Maybe the fact that I study interaction is why I love this show so much. It's pretty common in sitcoms for coincidence and contrivances to act as the antagonist. Everything is strained misunderstandings and eventually The Office has it's share of them (especially with Jim & Pam). In season 2 though the "big bad" tends to be context. Pam abandons her question (and every time it kills me not to hear what it was) because they are on camera. She doesn't chicken out, or hold back for drama's sake. Even though her shyness has gone with her sobriety (which is what allowed her to rescue Michael) she still knows whatever she was going to ask should be asked in private, and they don't get to have that privacy with their relationship being an office friendship.
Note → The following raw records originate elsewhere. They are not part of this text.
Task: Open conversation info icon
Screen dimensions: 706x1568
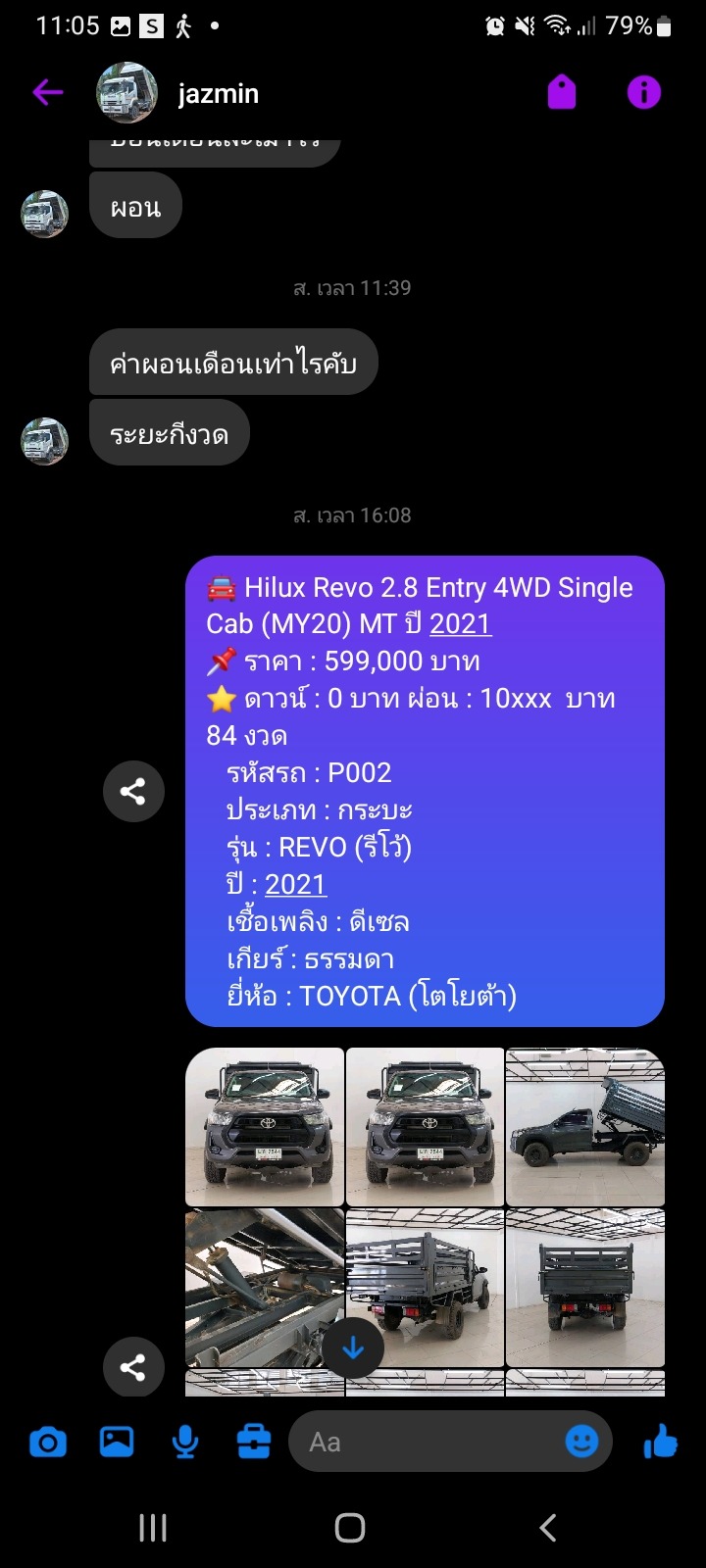Action: (x=643, y=93)
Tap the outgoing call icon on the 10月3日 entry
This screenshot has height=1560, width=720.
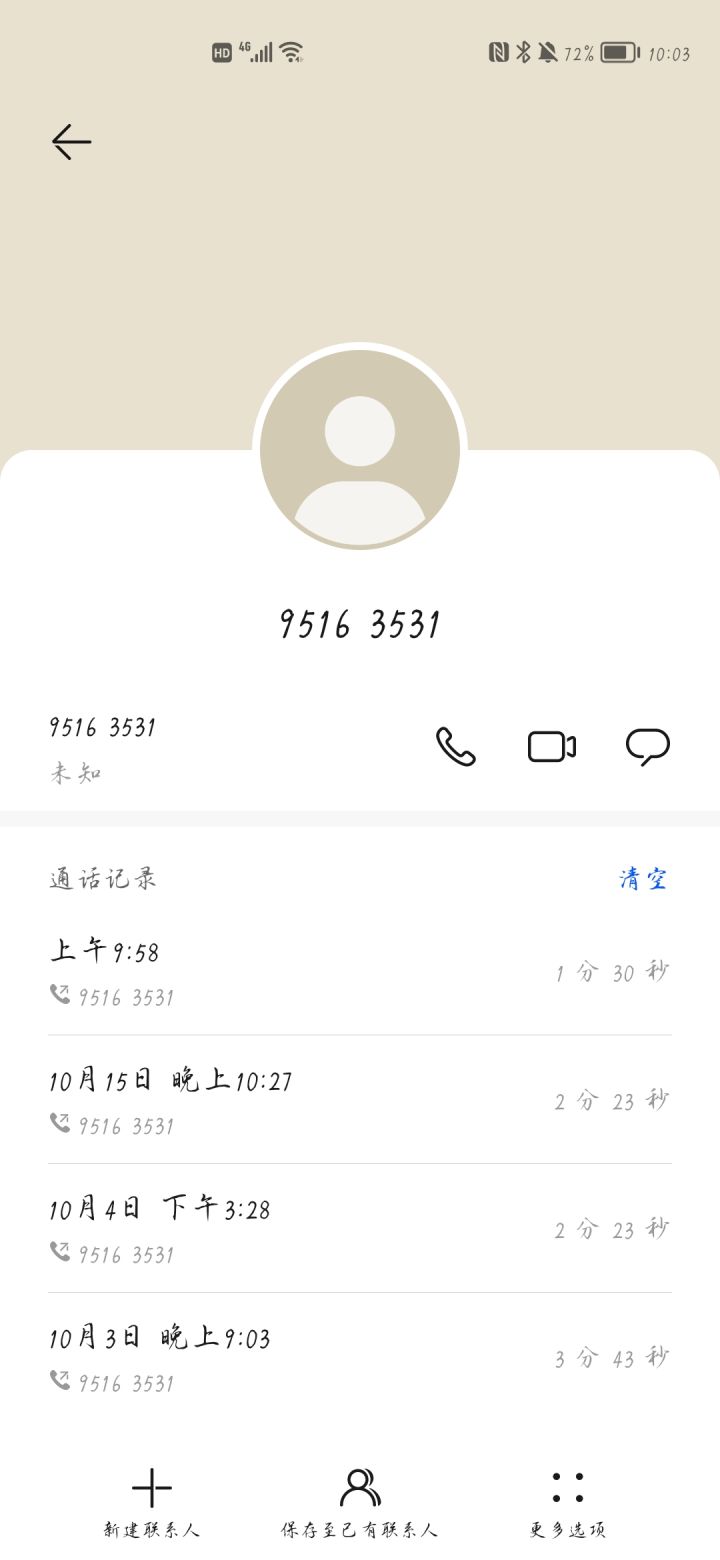tap(60, 1382)
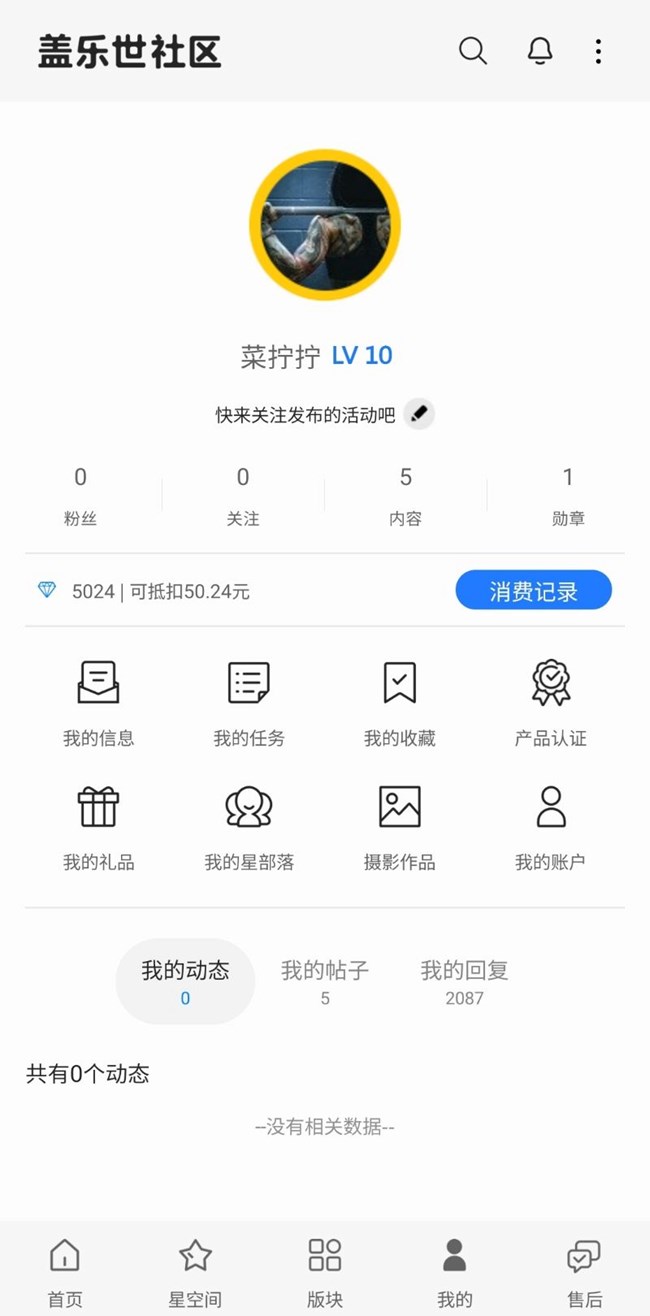Open 售后 after-sales tab
650x1316 pixels.
(x=584, y=1270)
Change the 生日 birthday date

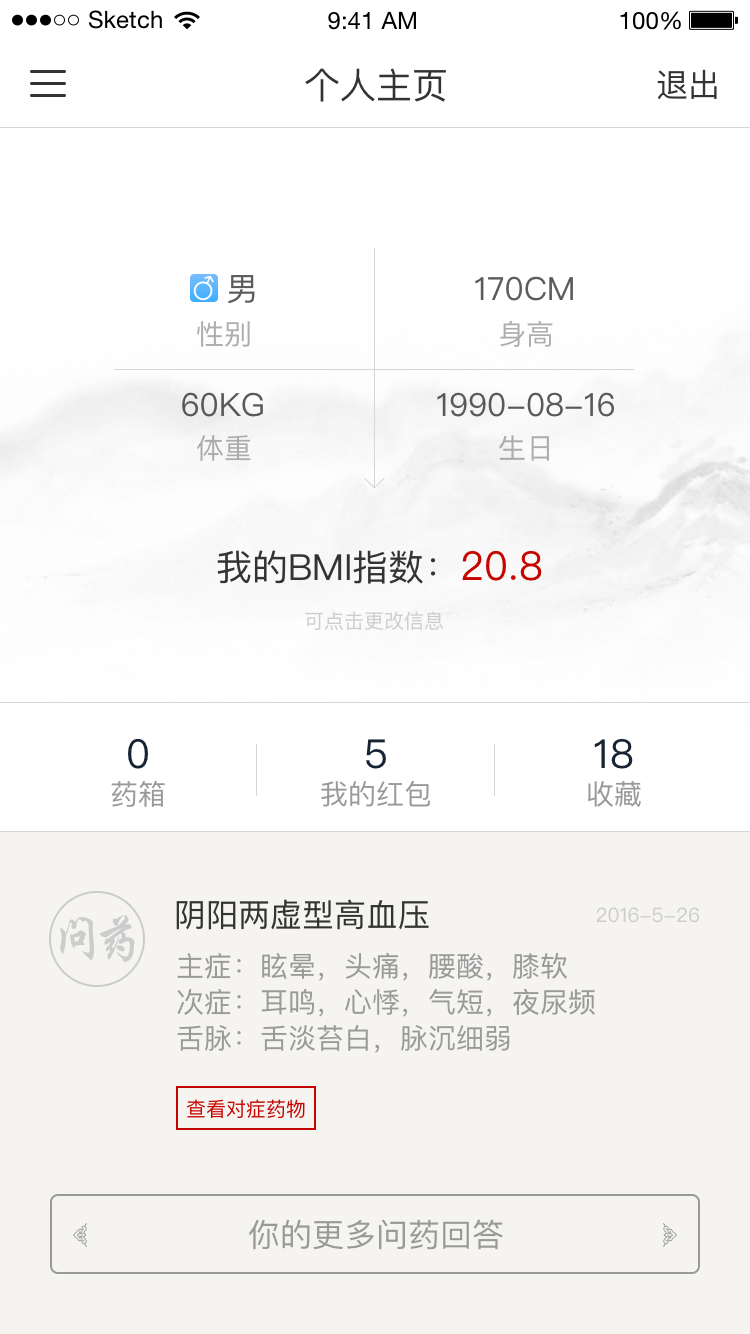point(524,424)
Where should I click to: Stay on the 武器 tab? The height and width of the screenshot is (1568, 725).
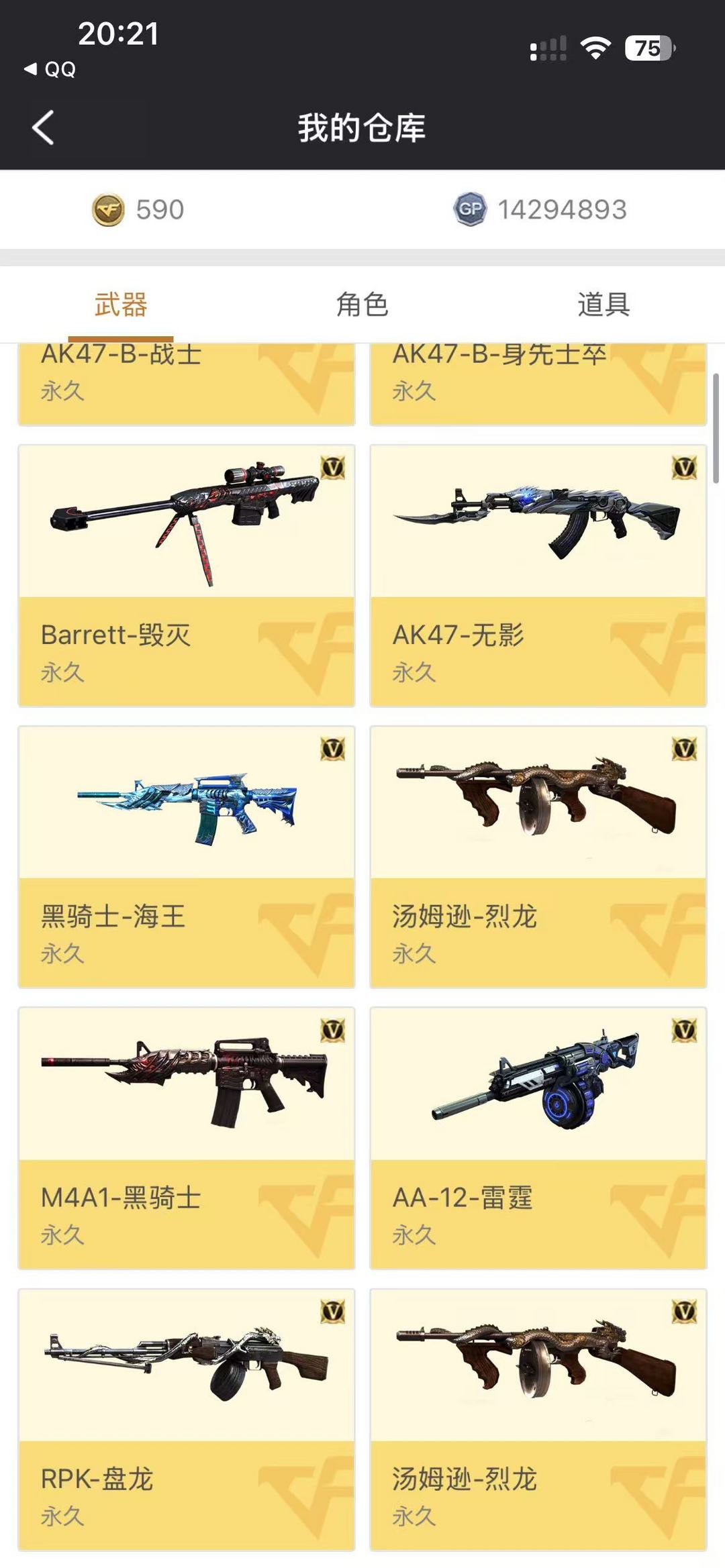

Throughout the season we'll see moments where what holds them apart is understanding rather than misunderstanding, avoiding the usual "oh COME ON you IDIOTS!" frustration that comes with watching characters think and act like characters, living lives where nothing can be solved before the finale and behavior has to follow the plot rather than logic.

I doubt every post in his re-watch will be THIS massive. I just had a lot of pent up feelings about what made this show so great I guess. Hopefully it was somewhat interesting. Usually I give things the thumbs up/down ratings of my TiVo but I feel too close to this material to rate it (plus Netflix uses five stars rather than three thumbs). So I'm going to try and rank them, even just out of my own curiosity for where things end up. Congrats to "The Dundies" for shooting right to #1!